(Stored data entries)
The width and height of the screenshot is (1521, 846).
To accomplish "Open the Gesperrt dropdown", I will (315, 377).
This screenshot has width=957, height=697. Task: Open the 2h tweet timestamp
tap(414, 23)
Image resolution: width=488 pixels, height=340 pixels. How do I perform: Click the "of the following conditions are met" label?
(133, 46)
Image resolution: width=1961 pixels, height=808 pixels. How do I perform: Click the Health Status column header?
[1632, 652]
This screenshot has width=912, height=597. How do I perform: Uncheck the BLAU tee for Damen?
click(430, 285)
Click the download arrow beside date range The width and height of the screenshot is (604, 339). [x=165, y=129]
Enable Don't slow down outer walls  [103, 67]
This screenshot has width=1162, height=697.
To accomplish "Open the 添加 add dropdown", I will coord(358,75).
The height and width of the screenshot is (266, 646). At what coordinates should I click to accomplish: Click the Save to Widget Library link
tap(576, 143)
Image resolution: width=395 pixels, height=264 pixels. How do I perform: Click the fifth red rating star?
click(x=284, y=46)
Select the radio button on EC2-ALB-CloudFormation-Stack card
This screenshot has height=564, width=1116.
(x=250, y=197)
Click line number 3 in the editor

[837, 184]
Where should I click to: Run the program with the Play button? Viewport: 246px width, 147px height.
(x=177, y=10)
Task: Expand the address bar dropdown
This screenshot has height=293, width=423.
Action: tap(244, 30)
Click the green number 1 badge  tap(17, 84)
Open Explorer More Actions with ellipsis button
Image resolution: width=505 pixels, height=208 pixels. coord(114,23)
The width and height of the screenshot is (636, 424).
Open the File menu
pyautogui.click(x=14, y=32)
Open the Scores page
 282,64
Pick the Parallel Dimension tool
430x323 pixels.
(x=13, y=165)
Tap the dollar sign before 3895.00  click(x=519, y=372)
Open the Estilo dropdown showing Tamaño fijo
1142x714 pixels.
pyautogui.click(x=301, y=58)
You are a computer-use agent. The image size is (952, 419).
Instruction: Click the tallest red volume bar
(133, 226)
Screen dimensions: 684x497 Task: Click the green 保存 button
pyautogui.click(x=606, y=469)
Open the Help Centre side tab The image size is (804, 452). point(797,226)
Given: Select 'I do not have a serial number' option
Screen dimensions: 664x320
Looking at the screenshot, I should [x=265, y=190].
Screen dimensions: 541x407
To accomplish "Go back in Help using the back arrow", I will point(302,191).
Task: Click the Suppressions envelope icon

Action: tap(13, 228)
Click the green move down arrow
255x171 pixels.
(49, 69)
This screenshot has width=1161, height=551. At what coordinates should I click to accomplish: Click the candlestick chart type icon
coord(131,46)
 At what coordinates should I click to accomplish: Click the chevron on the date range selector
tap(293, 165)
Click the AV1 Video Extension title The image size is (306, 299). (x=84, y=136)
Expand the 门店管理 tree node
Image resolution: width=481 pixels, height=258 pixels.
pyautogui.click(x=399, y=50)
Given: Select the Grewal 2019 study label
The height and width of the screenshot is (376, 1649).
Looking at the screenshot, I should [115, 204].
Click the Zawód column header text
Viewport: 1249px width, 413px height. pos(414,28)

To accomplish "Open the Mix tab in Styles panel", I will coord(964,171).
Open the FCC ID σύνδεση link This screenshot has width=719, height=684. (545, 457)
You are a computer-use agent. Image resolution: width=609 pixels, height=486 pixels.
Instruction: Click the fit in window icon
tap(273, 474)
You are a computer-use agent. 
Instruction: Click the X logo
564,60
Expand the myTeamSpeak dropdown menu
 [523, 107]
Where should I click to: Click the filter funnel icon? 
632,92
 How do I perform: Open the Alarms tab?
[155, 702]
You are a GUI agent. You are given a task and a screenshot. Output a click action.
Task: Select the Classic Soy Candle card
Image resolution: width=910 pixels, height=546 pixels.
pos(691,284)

**EXERCISE PROMPT:** Above are some records; copy exactly the lines from the one with "Instruction: Click the X logo" through the one with "Task: Select the Classic Soy Candle card", both included, and no others.

**EXPECTED ANSWER:**
Instruction: Click the X logo
564,60
Expand the myTeamSpeak dropdown menu
 [523, 107]
Where should I click to: Click the filter funnel icon? 
632,92
 How do I perform: Open the Alarms tab?
[155, 702]
You are a GUI agent. You are given a task and a screenshot. Output a click action.
Task: Select the Classic Soy Candle card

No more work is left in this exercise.